=== THE INPUT ===

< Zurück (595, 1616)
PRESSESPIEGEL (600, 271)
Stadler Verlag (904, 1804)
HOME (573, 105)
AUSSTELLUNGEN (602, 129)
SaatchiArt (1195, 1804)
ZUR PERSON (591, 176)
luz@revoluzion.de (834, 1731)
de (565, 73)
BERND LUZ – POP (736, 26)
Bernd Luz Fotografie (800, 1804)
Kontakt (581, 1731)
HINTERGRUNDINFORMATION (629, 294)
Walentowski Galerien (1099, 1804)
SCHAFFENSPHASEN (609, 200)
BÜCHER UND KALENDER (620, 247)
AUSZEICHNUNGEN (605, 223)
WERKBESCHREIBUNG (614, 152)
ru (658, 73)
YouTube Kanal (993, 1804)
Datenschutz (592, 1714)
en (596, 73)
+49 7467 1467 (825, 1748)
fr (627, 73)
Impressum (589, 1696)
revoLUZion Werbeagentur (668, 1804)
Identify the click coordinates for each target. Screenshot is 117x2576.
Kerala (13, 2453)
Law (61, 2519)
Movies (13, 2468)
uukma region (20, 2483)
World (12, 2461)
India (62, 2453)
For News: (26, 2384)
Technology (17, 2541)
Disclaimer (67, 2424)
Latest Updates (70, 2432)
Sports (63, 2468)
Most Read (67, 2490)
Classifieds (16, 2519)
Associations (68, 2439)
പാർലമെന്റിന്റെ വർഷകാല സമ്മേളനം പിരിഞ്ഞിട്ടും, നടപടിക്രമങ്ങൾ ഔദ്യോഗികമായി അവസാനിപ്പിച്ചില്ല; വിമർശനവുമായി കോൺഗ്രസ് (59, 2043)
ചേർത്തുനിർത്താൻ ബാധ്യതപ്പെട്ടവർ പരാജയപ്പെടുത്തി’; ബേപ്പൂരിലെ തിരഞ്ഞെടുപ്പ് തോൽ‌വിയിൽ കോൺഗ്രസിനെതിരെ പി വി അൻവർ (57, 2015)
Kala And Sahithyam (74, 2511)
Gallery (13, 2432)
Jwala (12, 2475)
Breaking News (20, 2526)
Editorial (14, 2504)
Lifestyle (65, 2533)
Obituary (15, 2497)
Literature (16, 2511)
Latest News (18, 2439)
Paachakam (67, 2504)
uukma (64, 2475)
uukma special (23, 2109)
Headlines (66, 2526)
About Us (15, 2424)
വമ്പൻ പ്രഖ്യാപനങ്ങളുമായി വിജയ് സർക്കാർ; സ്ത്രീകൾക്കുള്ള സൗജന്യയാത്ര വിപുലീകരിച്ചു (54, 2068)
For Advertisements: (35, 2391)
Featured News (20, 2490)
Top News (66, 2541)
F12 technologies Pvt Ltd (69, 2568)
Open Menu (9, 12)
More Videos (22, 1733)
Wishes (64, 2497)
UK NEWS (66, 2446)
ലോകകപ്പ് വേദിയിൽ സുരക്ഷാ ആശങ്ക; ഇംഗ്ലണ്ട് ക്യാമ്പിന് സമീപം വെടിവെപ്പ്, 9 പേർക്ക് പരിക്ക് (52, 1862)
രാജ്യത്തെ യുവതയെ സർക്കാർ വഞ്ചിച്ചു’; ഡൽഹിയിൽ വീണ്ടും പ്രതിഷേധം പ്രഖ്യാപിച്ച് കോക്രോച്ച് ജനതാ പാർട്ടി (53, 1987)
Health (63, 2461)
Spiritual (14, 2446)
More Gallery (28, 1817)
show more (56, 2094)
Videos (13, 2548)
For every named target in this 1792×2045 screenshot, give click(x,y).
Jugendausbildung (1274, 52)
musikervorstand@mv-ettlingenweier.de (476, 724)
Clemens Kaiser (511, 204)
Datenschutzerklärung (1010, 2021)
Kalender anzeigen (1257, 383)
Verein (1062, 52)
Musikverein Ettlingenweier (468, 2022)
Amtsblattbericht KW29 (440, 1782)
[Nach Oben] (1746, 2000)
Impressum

=== PROBLEM DETAILS ===
Within the material above, transcribe exactly the lines that run from the line holding "Latest Updates (70, 2432)" through the line holding "ലോകകപ്പ് വേദിയിൽ സുരക്ഷാ".

=== EXERCISE RESULT ===
Latest Updates (70, 2432)
Sports (63, 2468)
Most Read (67, 2490)
Classifieds (16, 2519)
Associations (68, 2439)
പാർലമെന്റിന്റെ വർഷകാല സമ്മേളനം പിരിഞ്ഞിട്ടും, നടപടിക്രമങ്ങൾ ഔദ്യോഗികമായി അവസാനിപ്പിച്ചില്ല; വിമർശനവുമായി കോൺഗ്രസ് (59, 2043)
ചേർത്തുനിർത്താൻ ബാധ്യതപ്പെട്ടവർ പരാജയപ്പെടുത്തി’; ബേപ്പൂരിലെ തിരഞ്ഞെടുപ്പ് തോൽ‌വിയിൽ കോൺഗ്രസിനെതിരെ പി വി അൻവർ (57, 2015)
Kala And Sahithyam (74, 2511)
Gallery (13, 2432)
Jwala (12, 2475)
Breaking News (20, 2526)
Editorial (14, 2504)
Lifestyle (65, 2533)
Obituary (15, 2497)
Literature (16, 2511)
Latest News (18, 2439)
Paachakam (67, 2504)
uukma (64, 2475)
uukma special (23, 2109)
Headlines (66, 2526)
About Us (15, 2424)
വമ്പൻ പ്രഖ്യാപനങ്ങളുമായി വിജയ് സർക്കാർ; സ്ത്രീകൾക്കുള്ള സൗജന്യയാത്ര വിപുലീകരിച്ചു (54, 2068)
For Advertisements: (35, 2391)
Featured News (20, 2490)
Top News (66, 2541)
F12 technologies Pvt Ltd (69, 2568)
Open Menu (9, 12)
More Videos (22, 1733)
Wishes (64, 2497)
UK NEWS (66, 2446)
ലോകകപ്പ് വേദിയിൽ സുരക്ഷാ ആശങ്ക; ഇംഗ്ലണ്ട് ക്യാമ്പിന് സമീപം വെടിവെപ്പ്, 9 പേർക്ക് പരിക്ക് (52, 1862)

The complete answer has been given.